A goalie pole can be approximately modeled as a simple cantilever beam, with the impact of a ball modeled as a point load. To solve for deflection along a beam, one can integrate the moment equation for the beam twice with respect to distance from the support. The case of a cantilevered beam with single point load at the end has already been solved, and the solution is included in essentially any engineering reference text. From this one (PDF warning), deflection at end = (PL^3) / (3EI) . Finding the length is easy enough (I’ll be using 45 inches), as is the Young’s Modulus (E) for any particular material. I is also known; since I will be using round tube the formula is just (pi/12)(r_outer^4 – (r_outer – wall_thickness)^4).
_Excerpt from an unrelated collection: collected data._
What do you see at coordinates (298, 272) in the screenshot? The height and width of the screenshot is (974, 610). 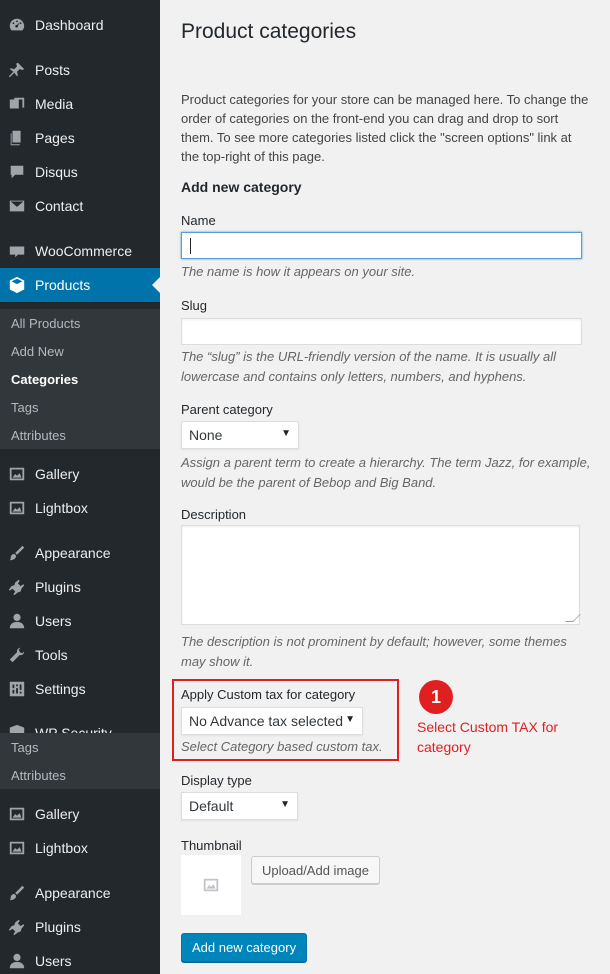 I see `name-hint: The name is how it appears on your site.` at bounding box center [298, 272].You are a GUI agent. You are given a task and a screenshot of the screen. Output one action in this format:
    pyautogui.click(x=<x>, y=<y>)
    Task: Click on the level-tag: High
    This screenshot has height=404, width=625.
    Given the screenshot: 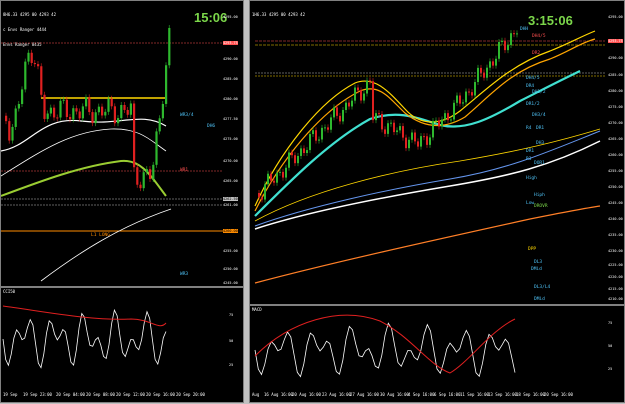 What is the action you would take?
    pyautogui.click(x=532, y=178)
    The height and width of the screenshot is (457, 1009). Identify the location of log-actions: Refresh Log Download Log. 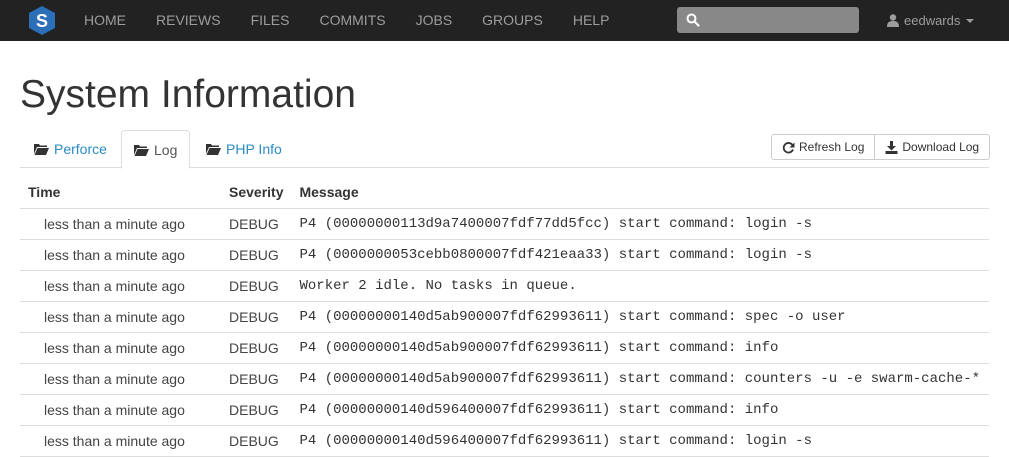
(881, 147).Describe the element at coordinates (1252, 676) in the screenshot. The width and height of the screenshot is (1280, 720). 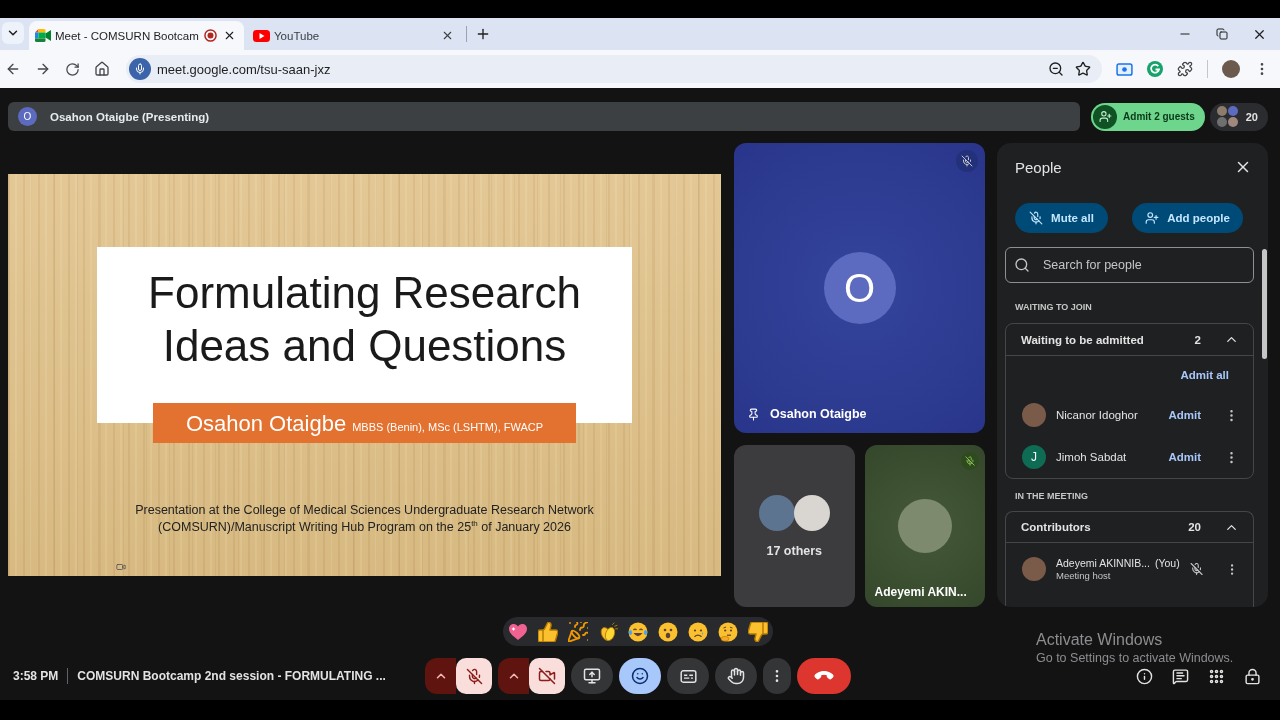
I see `lock-icon` at that location.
The tricky unknown is P. How much force does a ball impact a goalie pole with? I had to do some sketchy math to come up with an approximate number for this, and it might not be that accurate, but without experimental data there isn’t a ton else I can do. I used impulse-momentum to solve for the impact force. P dt = m v. The mass of a ball is about (2 pounds) / (32.2 ft/s^2) = 0.0621 slug. One of the fastest ball launches I saw this year was from Team 20, who launched a ball at roughly 36 feet per second.
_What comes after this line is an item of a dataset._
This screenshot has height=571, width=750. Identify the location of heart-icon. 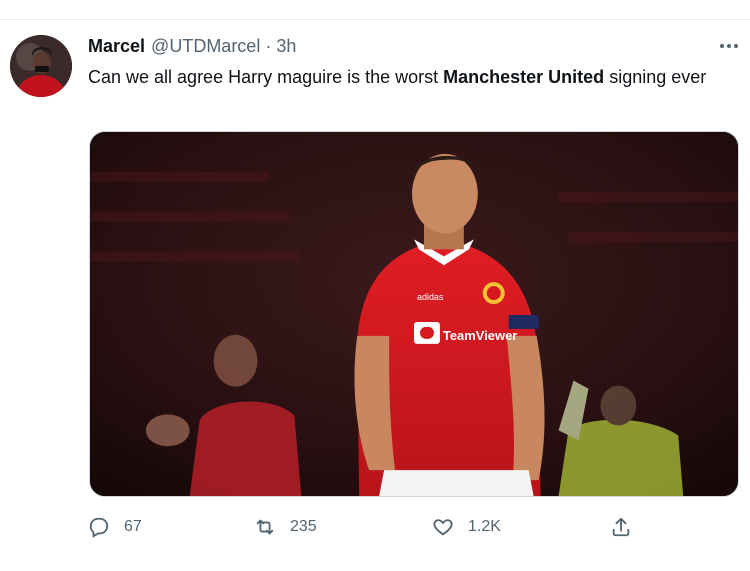
(443, 528).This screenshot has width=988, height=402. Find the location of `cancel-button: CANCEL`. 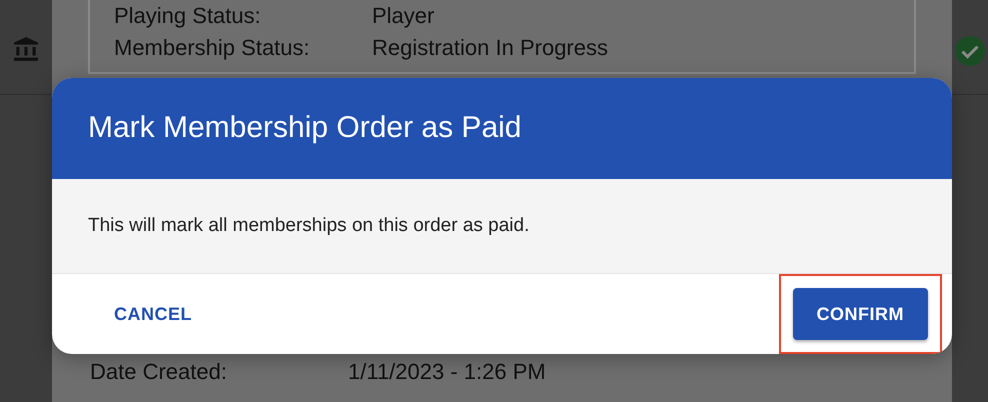

cancel-button: CANCEL is located at coordinates (153, 314).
The trickiest part is finding the impulse time (dt). When I was doing the math for this, I was initially expecting to use a polycarbonate tube as the goalie pole. I remembered that at IRI, team 447 had a plastic (PVC?) goalie pole, so I decided to analyze video footage to determine the impulse time. The ball remained in contact with the pole for 2 frames before the pole deflected away from the ball, so let’s say dt is 1/15th of a second.
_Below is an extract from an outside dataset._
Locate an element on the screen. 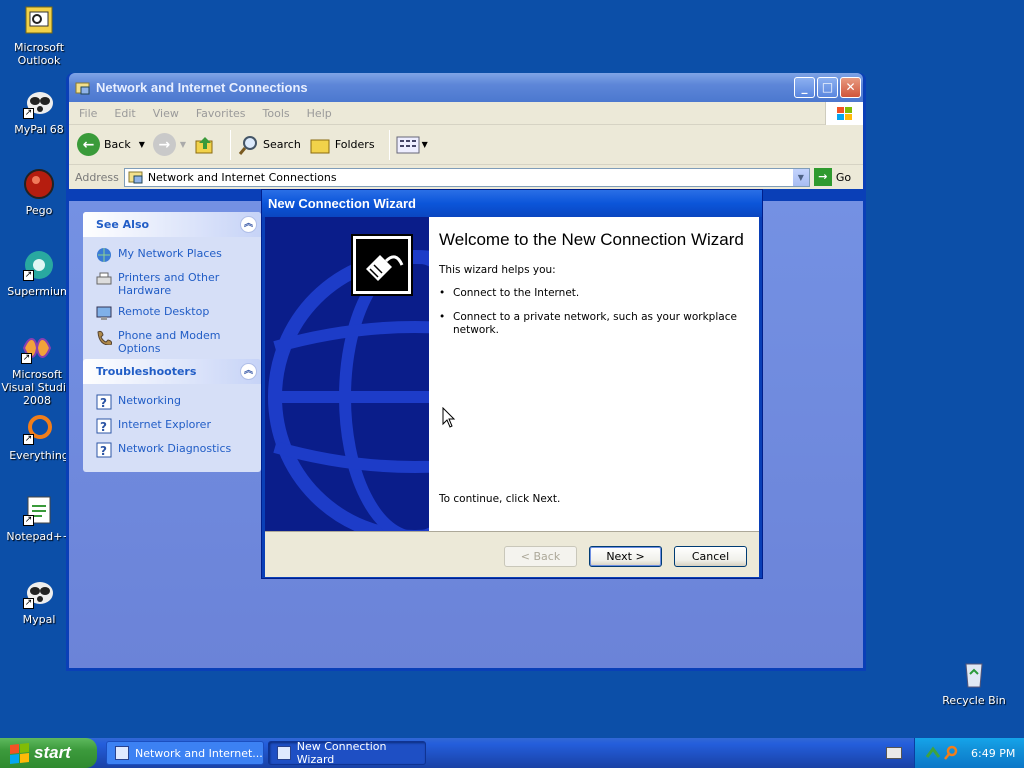 This screenshot has height=768, width=1024. explorer-titlebar: Network and Internet Connections _ □ ✕ is located at coordinates (466, 88).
Now we can solve for the force: F = m v / dt = (.0621 slug) (36 ft / s) / (1/15 s) = ~33.5 lbf. The last variable needed is E. Young’s Modulus for polycarbonate is about 377.1 * 10^3 psi and for aluminum it is about 10.2 * 10^6 psi.
Given these variables, we can write the deflection equation in terms of r for both materials. For polycarbonate of wall thickness .125″, the equation becomes (6 inches) = [(33.5 lb)(45 in)^3]/[3(377.1 * 10^3)(pi/12)(r^4 – (r – .125)^4)] . Using our handy dandy Wolfram Alpha to solve it (I’m pretty lazy), the minimum radius of a polycarbonate goalie pole rigid enough to meet the rules is about 1.57 inches. Unfortunately, 3″ OD polycarbonate is both expensive and too big for the allotted space.
Luckily aluminum gives more promising results. The same equation is used for aluminum, with the bigger Young’s Modulus plugged in. The minimum radius required is r = .5625 inches. This corresponds to a pole of 1-1/8″ OD. I believe a 1″ OD pole would also work just fine, as this is an extreme worst case condition (100% of ball force absorbed by pole, at very tip, from an unusually fast catapult). Hopefully I didn’t make any huge assumptions or math errors; please correct me if I’m wrong!